Series 2: Better coaches/sports personnel lead to better athletes and a healthier nation through education processes.

ACTION PLANS:

  1. Create, implement, and evaluate a coaching framework for national development, which        all coaches must complete before doing any other association courses.
  2. Use certified achievements as a form of upgrading coach qualification in the education system, the public, and private sectors.
  3. Attach a division of sports to the St. Vincent and the Grenadines Community College, which would offer associate degrees in various concentrations of sports.
  4. Recognise that the standards of coaching, sports science and that of umpires, judges, and referees need drastic improvement. Concerted steps will be taken to train coaches, sports scientists, judges, referees, and umpires, in line with international standards.
  5. In addition to developing of experts within the institutional framework of the country, the deputation of promising persons to attend training courses, conferences, seminars, workshops, and tournaments abroad so that they remain abreast of relevant development in their fields will be encouraged.
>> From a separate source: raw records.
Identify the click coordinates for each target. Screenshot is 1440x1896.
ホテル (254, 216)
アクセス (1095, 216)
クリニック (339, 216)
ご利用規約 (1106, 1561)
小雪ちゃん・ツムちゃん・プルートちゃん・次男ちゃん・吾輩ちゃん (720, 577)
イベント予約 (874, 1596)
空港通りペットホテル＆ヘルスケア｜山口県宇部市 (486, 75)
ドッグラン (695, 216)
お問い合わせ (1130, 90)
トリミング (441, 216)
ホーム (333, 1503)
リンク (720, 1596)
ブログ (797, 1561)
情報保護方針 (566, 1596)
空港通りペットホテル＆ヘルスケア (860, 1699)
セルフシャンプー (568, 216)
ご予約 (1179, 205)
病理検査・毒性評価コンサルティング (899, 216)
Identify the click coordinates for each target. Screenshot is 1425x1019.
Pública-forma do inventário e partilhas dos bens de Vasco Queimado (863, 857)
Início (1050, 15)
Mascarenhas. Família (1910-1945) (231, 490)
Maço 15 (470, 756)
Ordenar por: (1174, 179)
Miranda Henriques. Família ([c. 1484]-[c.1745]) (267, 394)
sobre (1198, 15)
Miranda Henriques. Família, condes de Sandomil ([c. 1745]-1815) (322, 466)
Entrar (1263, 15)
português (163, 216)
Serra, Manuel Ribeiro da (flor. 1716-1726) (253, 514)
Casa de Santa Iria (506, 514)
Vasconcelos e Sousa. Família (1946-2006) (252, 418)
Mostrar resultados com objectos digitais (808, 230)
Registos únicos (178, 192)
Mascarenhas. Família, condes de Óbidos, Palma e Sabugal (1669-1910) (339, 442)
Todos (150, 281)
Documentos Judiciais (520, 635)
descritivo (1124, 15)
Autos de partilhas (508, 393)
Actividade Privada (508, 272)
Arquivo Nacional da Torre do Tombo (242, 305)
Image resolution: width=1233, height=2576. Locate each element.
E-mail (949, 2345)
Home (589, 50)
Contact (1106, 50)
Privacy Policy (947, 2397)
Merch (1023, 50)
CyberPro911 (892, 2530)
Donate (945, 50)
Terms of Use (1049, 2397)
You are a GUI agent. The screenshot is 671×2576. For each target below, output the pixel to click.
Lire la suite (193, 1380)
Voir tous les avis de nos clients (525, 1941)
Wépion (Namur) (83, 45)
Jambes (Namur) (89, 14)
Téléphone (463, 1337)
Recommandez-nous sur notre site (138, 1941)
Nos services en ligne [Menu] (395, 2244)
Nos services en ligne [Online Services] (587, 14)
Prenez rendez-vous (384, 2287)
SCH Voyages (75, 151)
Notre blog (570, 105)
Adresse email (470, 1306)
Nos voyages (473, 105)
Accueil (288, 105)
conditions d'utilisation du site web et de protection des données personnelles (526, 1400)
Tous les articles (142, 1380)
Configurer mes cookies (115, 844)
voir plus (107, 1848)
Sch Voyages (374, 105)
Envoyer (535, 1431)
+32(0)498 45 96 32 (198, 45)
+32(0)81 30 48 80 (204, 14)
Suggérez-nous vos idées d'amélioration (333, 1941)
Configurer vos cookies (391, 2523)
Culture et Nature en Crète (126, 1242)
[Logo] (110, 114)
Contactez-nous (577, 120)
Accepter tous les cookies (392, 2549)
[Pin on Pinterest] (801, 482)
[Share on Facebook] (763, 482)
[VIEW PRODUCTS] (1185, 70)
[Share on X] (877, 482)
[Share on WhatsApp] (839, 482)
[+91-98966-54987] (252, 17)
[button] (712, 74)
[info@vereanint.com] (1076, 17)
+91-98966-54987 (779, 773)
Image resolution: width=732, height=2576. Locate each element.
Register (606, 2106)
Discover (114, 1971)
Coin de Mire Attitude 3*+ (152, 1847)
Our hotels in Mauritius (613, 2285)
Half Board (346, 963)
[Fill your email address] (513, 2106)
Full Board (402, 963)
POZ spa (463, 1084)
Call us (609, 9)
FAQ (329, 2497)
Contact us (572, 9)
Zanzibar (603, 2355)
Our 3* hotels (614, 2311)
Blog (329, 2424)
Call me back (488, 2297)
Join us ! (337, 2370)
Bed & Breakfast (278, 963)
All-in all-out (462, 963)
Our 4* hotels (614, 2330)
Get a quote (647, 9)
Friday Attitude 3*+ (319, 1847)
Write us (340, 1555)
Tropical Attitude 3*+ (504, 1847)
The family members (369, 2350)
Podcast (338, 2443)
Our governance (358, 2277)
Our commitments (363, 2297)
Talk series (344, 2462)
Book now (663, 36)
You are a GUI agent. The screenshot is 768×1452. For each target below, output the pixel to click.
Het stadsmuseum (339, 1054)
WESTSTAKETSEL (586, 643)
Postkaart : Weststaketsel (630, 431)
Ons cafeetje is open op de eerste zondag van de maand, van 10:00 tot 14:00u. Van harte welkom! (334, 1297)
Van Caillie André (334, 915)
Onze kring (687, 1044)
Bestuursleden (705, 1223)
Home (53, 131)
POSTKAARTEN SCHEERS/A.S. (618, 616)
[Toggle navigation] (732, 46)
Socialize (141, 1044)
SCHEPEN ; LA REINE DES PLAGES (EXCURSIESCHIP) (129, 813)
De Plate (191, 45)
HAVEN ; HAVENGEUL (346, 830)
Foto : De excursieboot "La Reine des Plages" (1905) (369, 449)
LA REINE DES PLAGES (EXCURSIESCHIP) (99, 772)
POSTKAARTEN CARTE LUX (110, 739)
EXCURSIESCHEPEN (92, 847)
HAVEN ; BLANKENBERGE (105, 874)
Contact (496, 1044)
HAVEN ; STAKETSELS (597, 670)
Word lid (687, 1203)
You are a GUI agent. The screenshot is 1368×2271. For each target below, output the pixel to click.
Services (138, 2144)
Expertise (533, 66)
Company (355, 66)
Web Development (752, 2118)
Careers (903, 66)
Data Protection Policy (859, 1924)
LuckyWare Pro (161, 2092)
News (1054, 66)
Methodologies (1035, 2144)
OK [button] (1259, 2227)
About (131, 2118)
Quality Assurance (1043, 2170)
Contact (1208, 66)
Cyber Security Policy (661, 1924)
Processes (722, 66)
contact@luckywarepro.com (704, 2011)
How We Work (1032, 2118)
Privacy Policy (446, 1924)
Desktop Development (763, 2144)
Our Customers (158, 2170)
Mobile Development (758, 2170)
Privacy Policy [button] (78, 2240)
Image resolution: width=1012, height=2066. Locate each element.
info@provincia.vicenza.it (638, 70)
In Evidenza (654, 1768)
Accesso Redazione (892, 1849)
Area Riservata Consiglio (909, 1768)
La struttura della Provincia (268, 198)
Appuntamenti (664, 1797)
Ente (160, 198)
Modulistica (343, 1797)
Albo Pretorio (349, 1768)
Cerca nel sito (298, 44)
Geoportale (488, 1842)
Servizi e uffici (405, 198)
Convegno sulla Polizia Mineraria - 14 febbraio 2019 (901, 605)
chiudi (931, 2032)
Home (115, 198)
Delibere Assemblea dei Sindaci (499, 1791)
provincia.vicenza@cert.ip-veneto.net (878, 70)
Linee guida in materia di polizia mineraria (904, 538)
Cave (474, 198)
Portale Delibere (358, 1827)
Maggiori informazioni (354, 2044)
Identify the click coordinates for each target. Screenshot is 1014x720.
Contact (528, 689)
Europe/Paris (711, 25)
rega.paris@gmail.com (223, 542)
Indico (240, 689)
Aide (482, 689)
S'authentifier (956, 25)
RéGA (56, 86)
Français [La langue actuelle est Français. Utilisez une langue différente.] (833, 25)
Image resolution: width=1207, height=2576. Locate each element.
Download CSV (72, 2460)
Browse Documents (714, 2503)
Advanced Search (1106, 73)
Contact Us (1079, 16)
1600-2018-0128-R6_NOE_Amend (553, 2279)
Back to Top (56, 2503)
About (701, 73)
  6. Create a position of National Technical Director who will work with all associations to develop their educational programmes, training methods, and administrative work.
  7. Give mandate to the sports department along with the association to develop sports within the school system and guide the upper-level students who are doing physical education. Their sole responsibility is to develop sports.
  8. Experts would be associated with each Sports discipline or groups of sports disciplines, continuingly, to provide the requisite support in terms of nutrition, psychology, medicine, pharmacology, physiology, biomechanics, and anthropometry as well as other branches of Sports Sciences, as educators and group leaders.
  9. Implement a coaching development programme with a team of qualified experts that monitors, evaluates and educates our       coaches in the country.
  10. The role of mass media is central to the popularisation and education of sports amongst the population at large. The electronic media, including the national broadcasters, the private channels, and the print media would be suitably mobilised for strengthening a sports culture in the country.